* GIVEN REQUEST *
Collect every line of the rows below that contains the string "share". Case counts.

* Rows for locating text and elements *
★ ★ ★ ★ ★

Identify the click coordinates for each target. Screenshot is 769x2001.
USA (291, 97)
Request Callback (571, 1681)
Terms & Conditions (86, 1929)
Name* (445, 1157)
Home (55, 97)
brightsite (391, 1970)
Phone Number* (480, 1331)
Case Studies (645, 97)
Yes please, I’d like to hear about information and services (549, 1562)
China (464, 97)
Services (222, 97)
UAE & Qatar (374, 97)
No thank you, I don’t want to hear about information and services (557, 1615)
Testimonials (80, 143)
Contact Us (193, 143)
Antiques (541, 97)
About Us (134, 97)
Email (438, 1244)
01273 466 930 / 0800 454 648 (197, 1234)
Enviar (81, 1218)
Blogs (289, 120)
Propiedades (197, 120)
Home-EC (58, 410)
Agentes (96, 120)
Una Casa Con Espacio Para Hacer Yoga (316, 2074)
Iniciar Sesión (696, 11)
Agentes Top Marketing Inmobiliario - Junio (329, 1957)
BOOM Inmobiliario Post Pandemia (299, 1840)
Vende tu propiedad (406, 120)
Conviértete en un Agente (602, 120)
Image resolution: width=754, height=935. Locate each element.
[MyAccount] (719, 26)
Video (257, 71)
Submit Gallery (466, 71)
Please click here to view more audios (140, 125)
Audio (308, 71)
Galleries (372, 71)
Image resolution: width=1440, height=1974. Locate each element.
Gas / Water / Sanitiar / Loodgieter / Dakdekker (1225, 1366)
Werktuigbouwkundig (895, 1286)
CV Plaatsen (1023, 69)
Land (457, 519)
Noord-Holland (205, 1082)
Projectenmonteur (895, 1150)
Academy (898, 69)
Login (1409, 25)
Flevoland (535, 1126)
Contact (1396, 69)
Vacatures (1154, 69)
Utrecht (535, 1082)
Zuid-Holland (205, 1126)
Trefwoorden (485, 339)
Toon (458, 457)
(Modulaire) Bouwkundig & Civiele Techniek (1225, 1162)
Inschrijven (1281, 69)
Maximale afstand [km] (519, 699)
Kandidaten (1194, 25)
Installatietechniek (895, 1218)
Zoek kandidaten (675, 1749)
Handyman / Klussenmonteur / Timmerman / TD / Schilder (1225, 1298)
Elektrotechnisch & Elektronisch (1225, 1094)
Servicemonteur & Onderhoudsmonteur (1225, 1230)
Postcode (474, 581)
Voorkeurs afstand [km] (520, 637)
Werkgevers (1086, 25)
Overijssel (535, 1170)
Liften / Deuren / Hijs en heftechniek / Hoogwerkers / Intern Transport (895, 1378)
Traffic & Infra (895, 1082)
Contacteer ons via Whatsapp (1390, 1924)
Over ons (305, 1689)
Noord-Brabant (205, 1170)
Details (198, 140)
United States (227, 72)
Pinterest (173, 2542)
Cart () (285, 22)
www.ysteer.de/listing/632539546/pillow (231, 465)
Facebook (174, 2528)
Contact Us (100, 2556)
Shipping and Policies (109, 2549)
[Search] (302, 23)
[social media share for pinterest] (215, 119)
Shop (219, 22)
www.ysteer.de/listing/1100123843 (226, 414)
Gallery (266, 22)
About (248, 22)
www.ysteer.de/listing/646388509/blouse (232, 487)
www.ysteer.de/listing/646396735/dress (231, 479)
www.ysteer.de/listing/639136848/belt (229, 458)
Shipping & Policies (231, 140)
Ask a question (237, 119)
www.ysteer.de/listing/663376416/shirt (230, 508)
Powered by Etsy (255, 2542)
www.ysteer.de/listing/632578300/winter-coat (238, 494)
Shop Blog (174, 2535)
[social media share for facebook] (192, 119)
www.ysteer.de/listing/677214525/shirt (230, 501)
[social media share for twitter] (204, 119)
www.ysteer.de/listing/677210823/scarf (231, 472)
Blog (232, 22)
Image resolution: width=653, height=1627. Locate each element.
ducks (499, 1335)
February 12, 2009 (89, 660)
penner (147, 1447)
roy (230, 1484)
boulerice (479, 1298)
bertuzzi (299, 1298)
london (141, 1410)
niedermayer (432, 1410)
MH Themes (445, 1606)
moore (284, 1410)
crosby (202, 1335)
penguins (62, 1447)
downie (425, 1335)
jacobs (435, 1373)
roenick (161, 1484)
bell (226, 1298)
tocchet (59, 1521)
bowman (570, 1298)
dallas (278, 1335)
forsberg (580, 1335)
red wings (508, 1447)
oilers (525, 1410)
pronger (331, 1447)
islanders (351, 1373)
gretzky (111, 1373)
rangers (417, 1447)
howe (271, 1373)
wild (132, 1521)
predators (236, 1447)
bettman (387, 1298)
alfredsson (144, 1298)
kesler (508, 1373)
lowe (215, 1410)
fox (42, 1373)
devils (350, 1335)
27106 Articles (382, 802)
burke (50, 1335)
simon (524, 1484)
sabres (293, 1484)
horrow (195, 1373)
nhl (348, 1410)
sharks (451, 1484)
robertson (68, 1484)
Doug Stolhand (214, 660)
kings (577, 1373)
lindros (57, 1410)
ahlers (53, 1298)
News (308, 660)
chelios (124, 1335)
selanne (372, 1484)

★ ★ ★ ★ ★

* FINISHED ANSWER *
[social media share for pinterest] (215, 119)
[social media share for facebook] (192, 119)
[social media share for twitter] (204, 119)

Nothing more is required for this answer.